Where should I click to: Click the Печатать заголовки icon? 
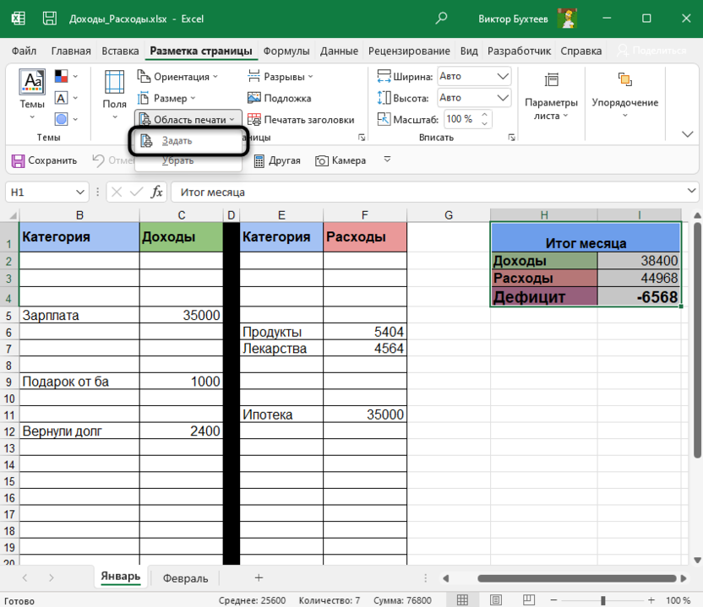click(254, 120)
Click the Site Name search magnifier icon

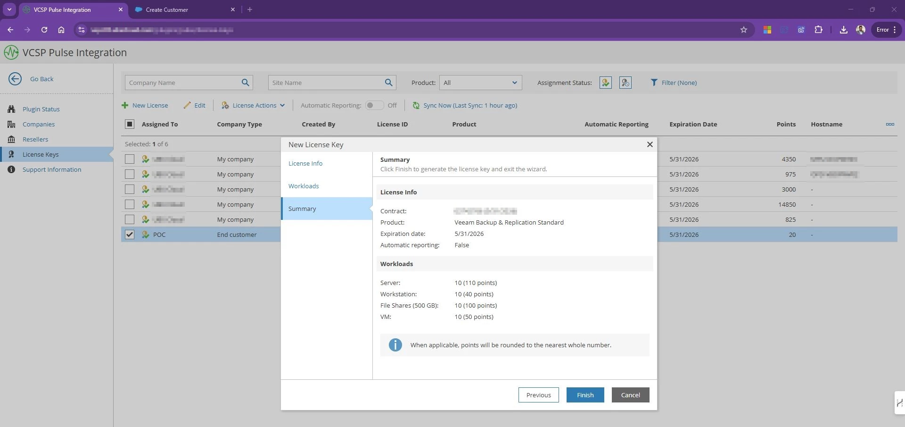[x=388, y=83]
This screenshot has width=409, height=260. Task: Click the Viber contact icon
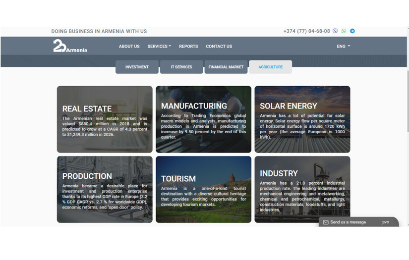(335, 31)
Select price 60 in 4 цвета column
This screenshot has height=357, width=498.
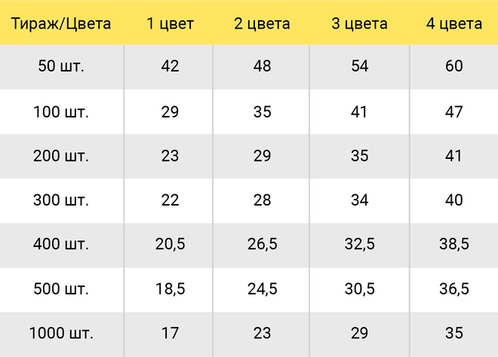click(453, 66)
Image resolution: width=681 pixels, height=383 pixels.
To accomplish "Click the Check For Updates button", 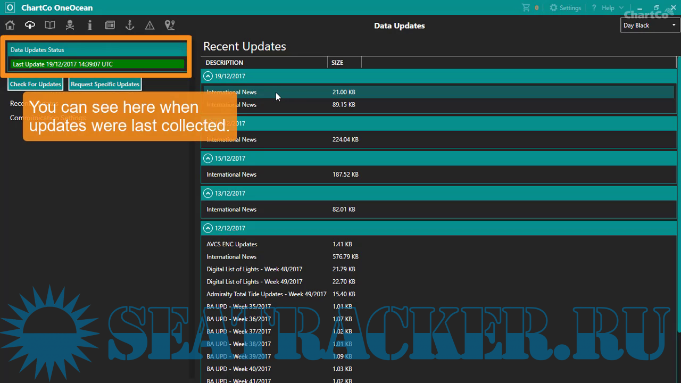I will pos(36,84).
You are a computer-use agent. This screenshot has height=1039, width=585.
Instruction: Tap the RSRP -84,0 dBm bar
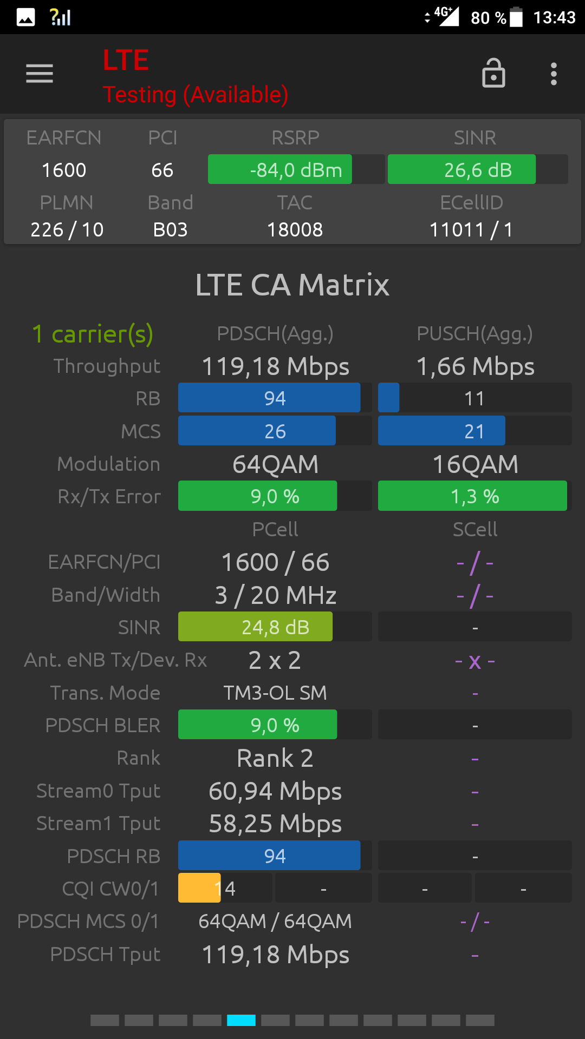point(296,169)
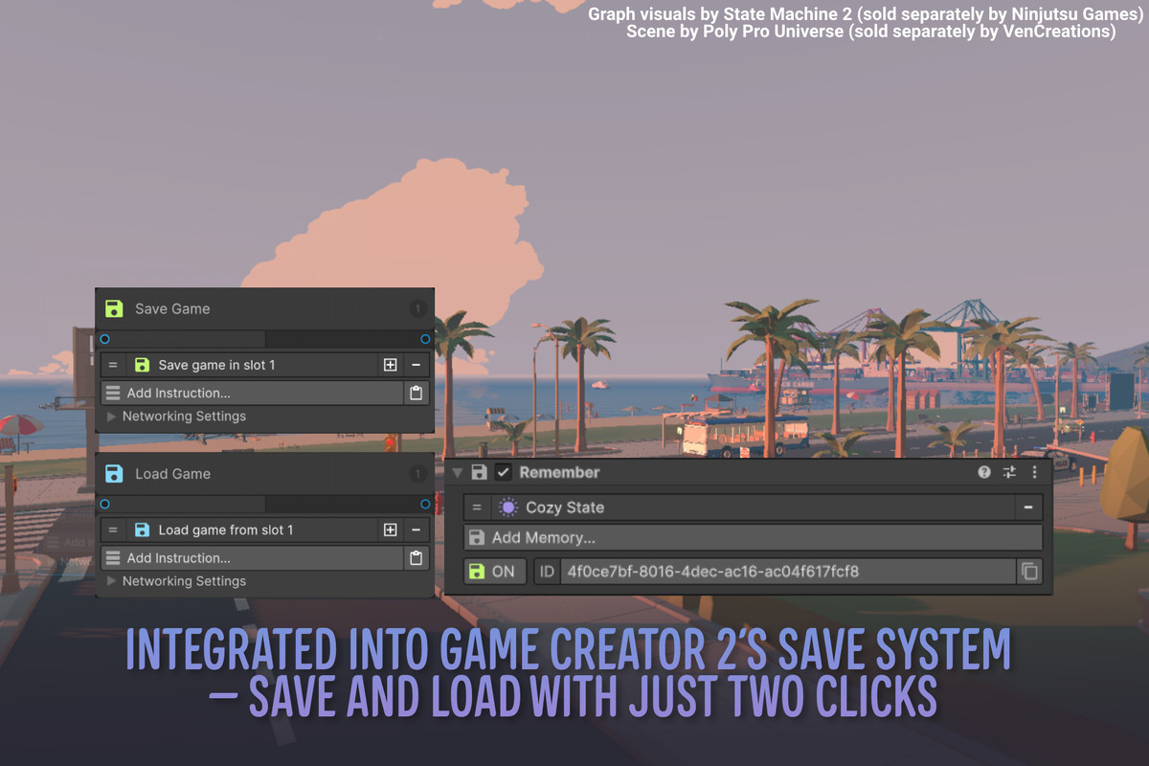Click the left blue port on Save Game node
This screenshot has height=766, width=1149.
tap(104, 338)
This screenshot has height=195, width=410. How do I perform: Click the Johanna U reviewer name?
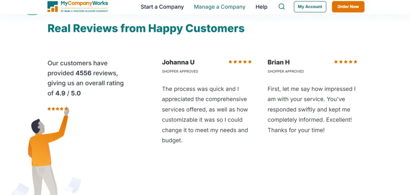pyautogui.click(x=178, y=62)
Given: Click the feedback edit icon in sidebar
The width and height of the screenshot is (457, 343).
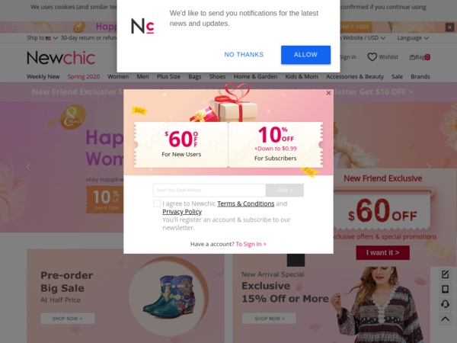Looking at the screenshot, I should coord(445,274).
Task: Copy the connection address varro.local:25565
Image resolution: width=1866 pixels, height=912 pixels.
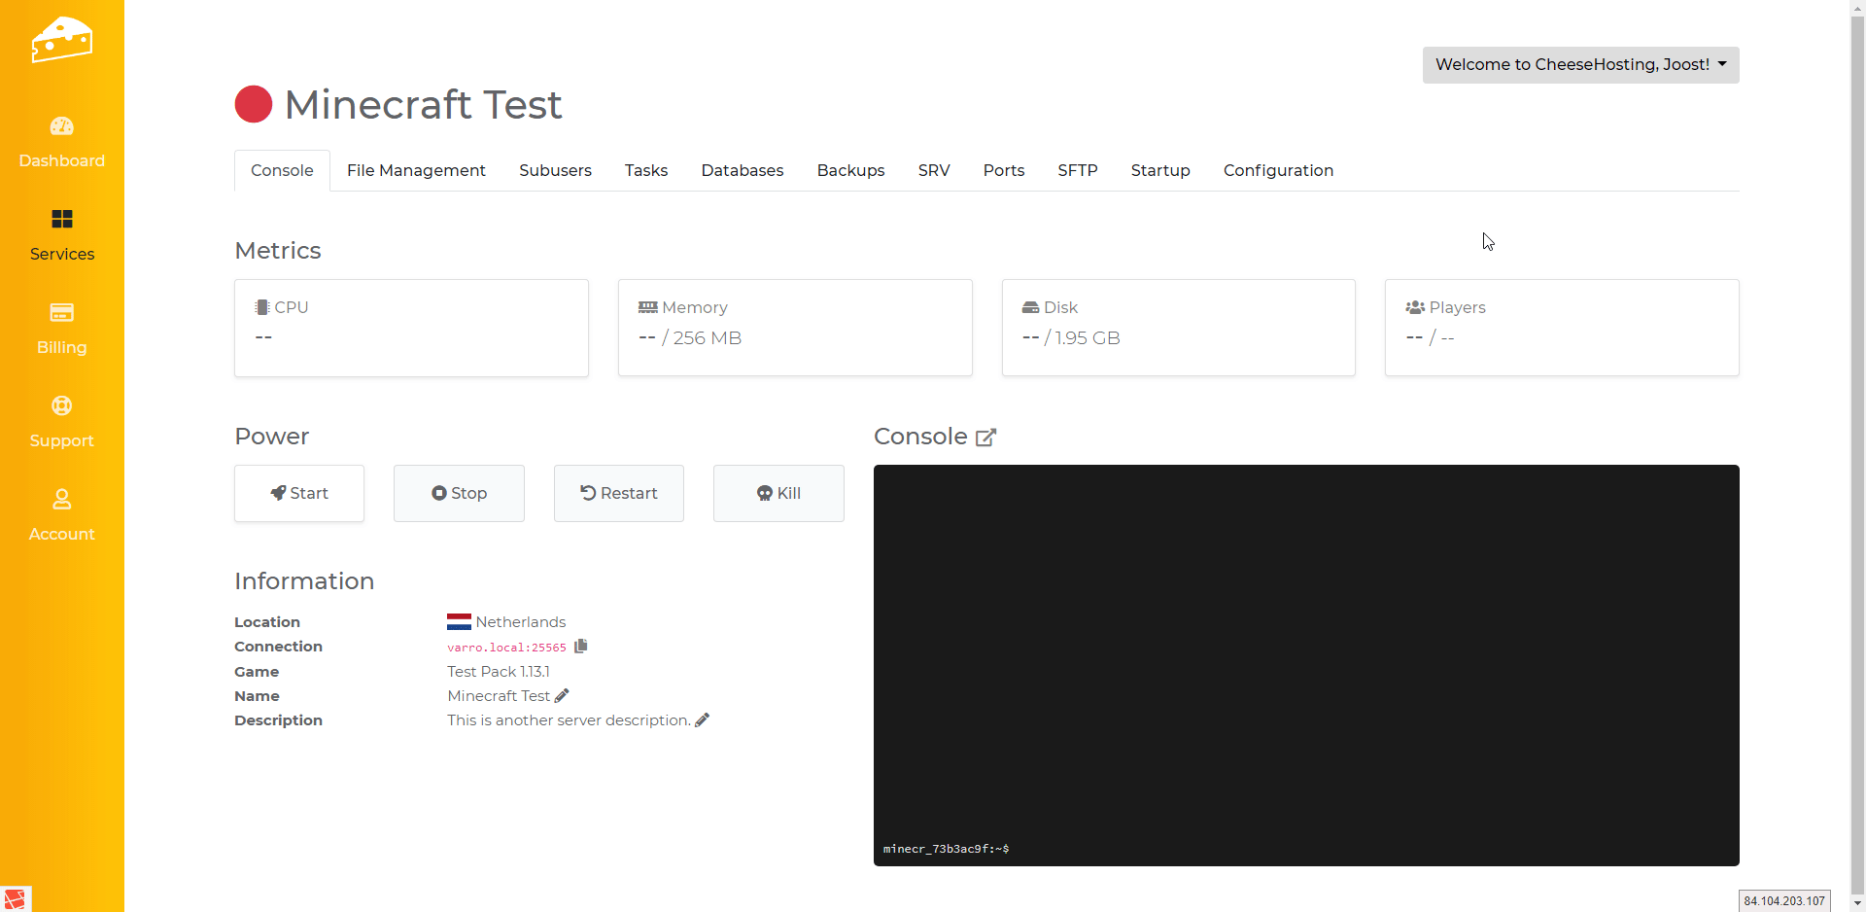Action: pos(581,647)
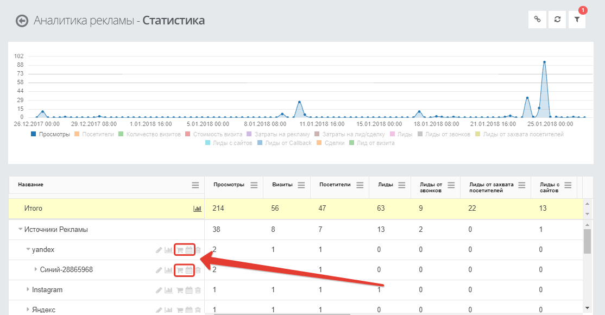Open the Просмотры column menu

(254, 185)
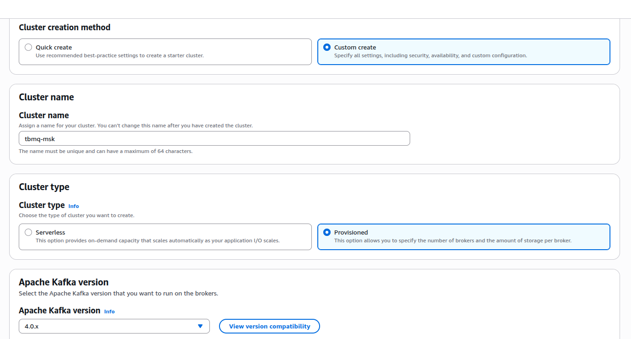This screenshot has height=339, width=631.
Task: Choose the Serverless cluster type radio
Action: tap(28, 232)
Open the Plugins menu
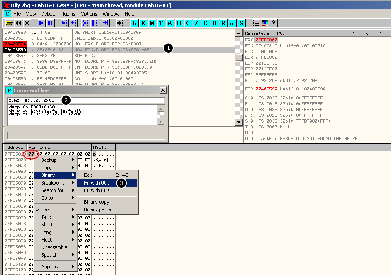This screenshot has height=275, width=391. tap(68, 14)
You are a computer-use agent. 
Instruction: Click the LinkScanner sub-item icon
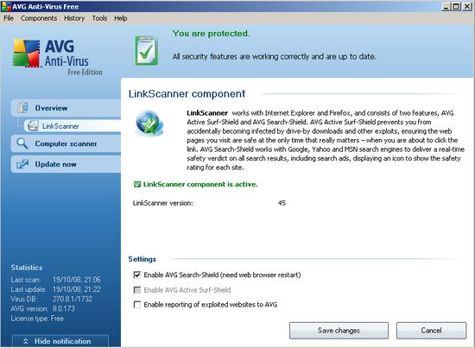(33, 126)
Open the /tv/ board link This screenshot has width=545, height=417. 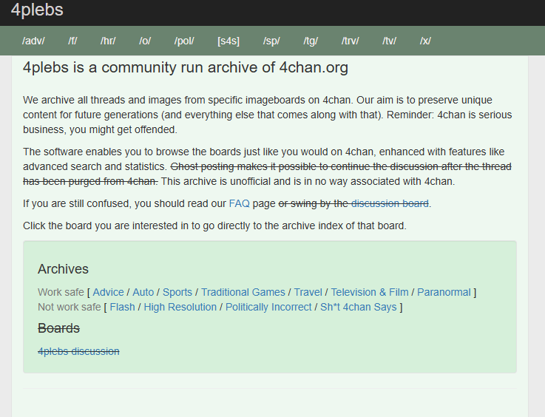390,41
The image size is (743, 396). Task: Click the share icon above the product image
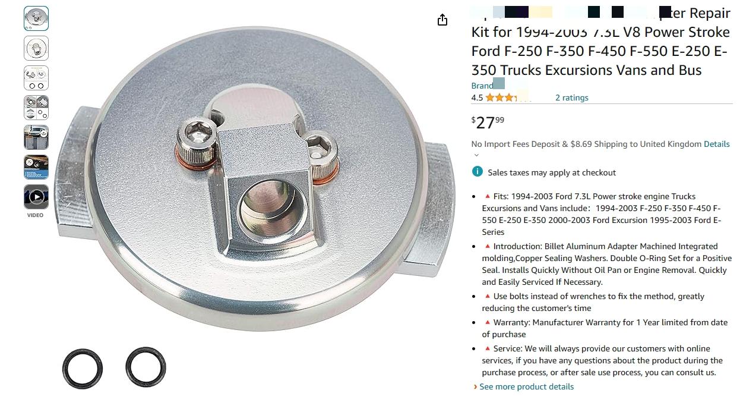[442, 20]
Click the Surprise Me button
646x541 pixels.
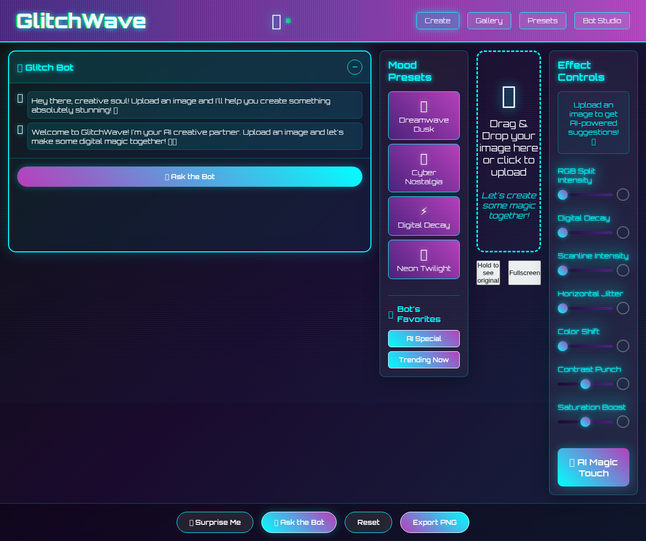tap(215, 522)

Instructions to follow ▸ Check each line of the listing above, and copy it if it contains the word "computer".

Exercise answer ▸
You are a computer-use agent. This screenshot has height=1039, width=585.
You are a computer-use agent. 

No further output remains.